On Wed, Oct 29, 2003 at 08:26:13PM -0400, Ben Steeves wrote:
On Wed, 2003-10-29 at 17:43, Michael K. Johnson wrote:
On Wed, Oct 29, 2003 at 04:26:27PM -0400, Ben Steeves wrote:
Mind you, SMIT's implementation wasn't perfect. Since the commands were built programmatically (SMIT is essentially a front end that runs the appropriate commands (or scripts)), they were sometimes less than optimal or needlessly pedantic (putting in parameters for flags that would be assumed as defaults, that sort of thing). Still, it was very reassuring (for a seasoned sysadmin because you knew exactly what was going on, and for a newbie because you could learn).
I think that the fact that SMIT had to do this was an indication that the whole configuration process was wrongheaded from the start in AIX.

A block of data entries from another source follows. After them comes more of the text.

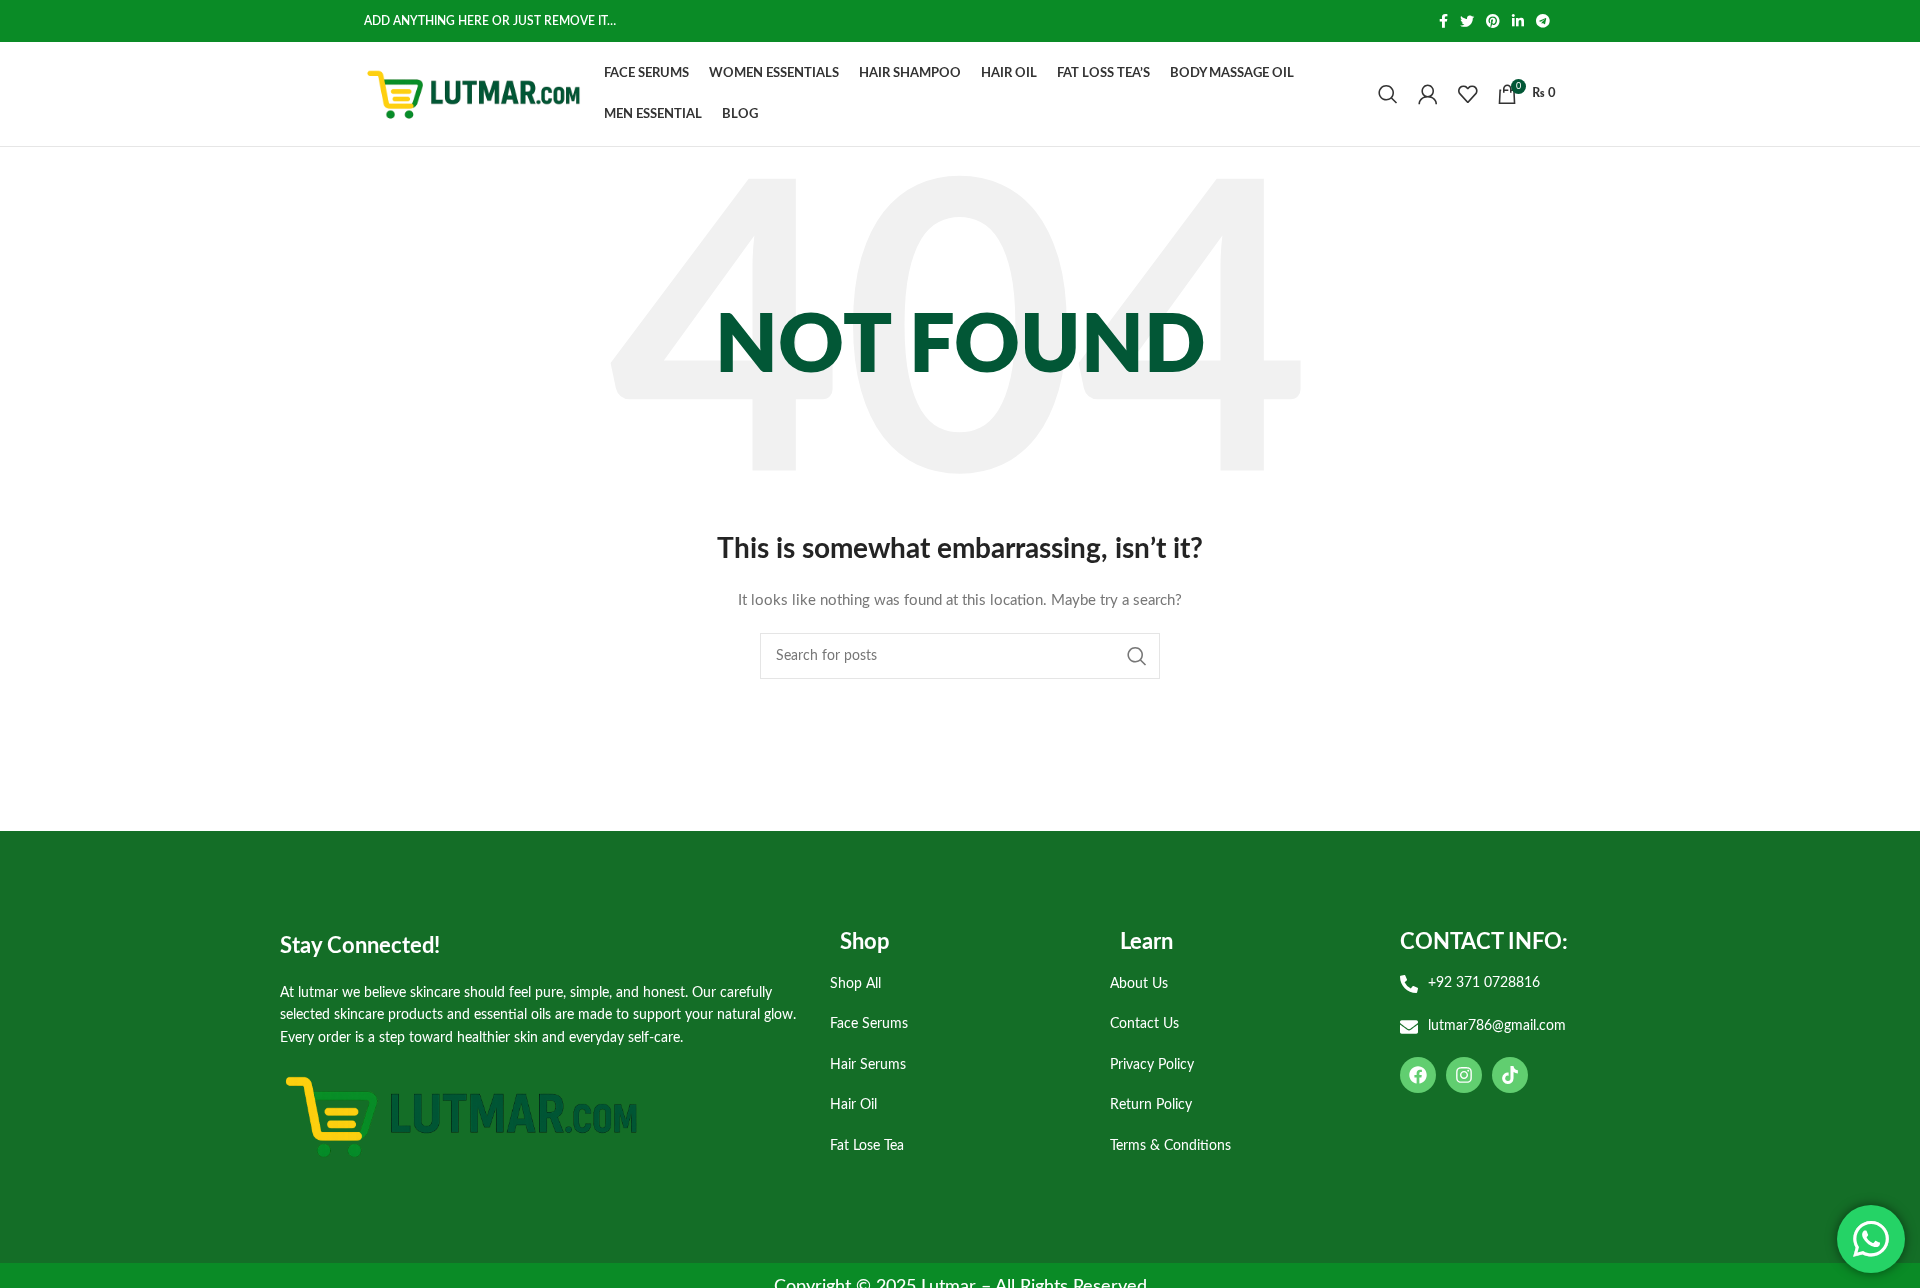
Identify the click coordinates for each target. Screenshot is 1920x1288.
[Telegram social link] (1543, 21)
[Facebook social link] (1443, 21)
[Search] (1388, 94)
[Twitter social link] (1467, 21)
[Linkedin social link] (1518, 21)
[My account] (1428, 94)
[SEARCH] (1137, 656)
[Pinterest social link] (1493, 21)
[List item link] (955, 984)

I don't disagree with you :-) Nonetheless, the ability to "pull back the curtain" is one of the things that sets Linux apart from Those Other Operating Systems.
Yeah, and the reason there was a curtain to begin with on AIX was their keeping all the configuration in a binary database and regenerating the config files blindly every time you sneezed.
With Linux, we can generally just not have that curtain to begin with, and with textual configuration files, often commented, often documented, and sometimes both, you do not have the formidable barrier to management that I recall on AIX...
I would never advocate mimicing anything about how SMIT or AIX configuration in general work, but for configuration, as any true Linux geek will tell you, nothing beats the command line. GUI tools are really convenient, but I know I always feel better when doing my thing I'm backstage :-)
Yeah, but a lot of what config tools do is modify config files rather than run SMIT-like touch-my-database-and-blindly-regenerate-my-config-files commands so it's apples and oranges.
(Yes, I was an AIX admin at one time, I'm not just spouting off.)
I feel your pain :-) Thankfully Linux saved us both :)
Heh. Well, I learned Linux before AIX (back in the days when we didn't have init, getty, or login...) but worked with all sorts of commercial Unix to pay the bills before Linux had significant commercial success.